INSTRUCTIONS TO FOLLOW => Scale every coordinate given as an answer in all of the records below by 1.55, rounding each result to the nearest whole number with halves rounded up, and write out every line again with its request unchanged. Leave the pictures out of your answer.

########

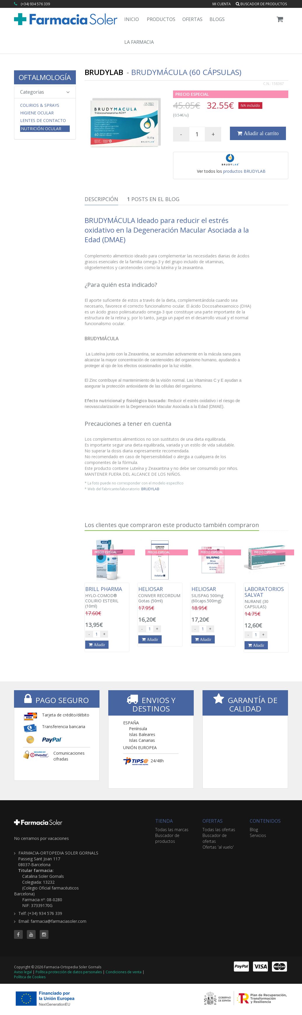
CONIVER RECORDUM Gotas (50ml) (159, 595)
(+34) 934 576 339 (35, 3)
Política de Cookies (30, 976)
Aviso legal (23, 971)
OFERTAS (213, 821)
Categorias (45, 92)
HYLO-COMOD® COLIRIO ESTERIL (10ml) (106, 597)
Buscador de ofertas (215, 838)
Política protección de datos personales (69, 971)
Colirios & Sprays (39, 105)
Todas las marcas (171, 829)
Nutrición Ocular (41, 128)
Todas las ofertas (219, 829)
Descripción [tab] (101, 199)
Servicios (258, 835)
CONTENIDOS (265, 821)
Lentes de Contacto (43, 120)
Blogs (217, 19)
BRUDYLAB (150, 488)
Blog (254, 829)
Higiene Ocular (37, 113)
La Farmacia (139, 42)
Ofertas (192, 19)
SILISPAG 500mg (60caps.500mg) (213, 595)
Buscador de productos (261, 3)
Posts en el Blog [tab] (153, 199)
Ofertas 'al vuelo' (218, 847)
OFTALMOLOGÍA (45, 77)
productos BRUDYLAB (244, 171)
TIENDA (164, 821)
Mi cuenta (221, 3)
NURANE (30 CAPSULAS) (266, 597)
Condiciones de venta (124, 971)
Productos (161, 19)
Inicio (131, 19)
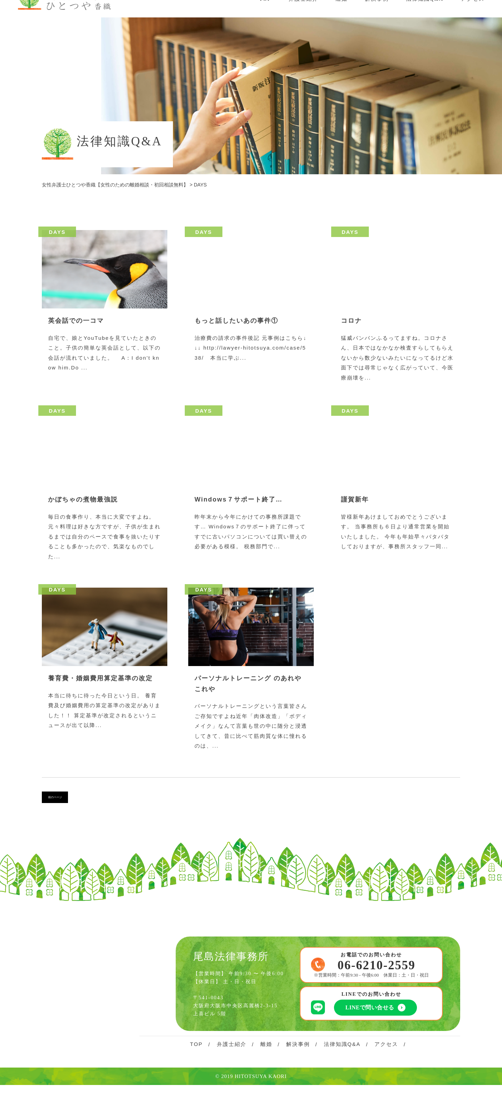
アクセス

########

THE SOLUTION =>
CONIVER RECORDUM Gotas (50ml) (246, 922)
(+34) 934 576 339 (54, 5)
Política de Cookies (47, 1513)
Aviso legal (36, 1505)
OFERTAS (330, 1273)
Categorias (70, 143)
HYLO-COMOD® COLIRIO ESTERIL (10ml) (164, 925)
Buscador de ofertas (333, 1299)
Política protección de datos personales (107, 1505)
Colirios & Sprays (60, 163)
Todas las marcas (265, 1285)
Nutrición Ocular (64, 198)
Todas las ofertas (339, 1285)
Descripción [tab] (157, 308)
Servicios (400, 1294)
CONTENIDOS (411, 1273)
Lentes de Contacto (67, 186)
Blogs (336, 29)
BRUDYLAB (233, 756)
Blog (394, 1285)
Higiene Ocular (57, 175)
La Farmacia (215, 65)
Ofertas (298, 29)
SILISPAG 500mg (60caps.500mg) (330, 922)
Buscador de productos (405, 5)
Posts en el Blog [tab] (237, 308)
Ofertas 'al vuelo' (338, 1313)
OFTALMOLOGÍA (70, 119)
productos BRUDYLAB (378, 265)
TIENDA (254, 1273)
Mi cuenta (343, 5)
NURANE (30 CAPSULAS) (412, 925)
Condiciones de venta (192, 1505)
Productos (250, 29)
Inicio (203, 29)
アクセス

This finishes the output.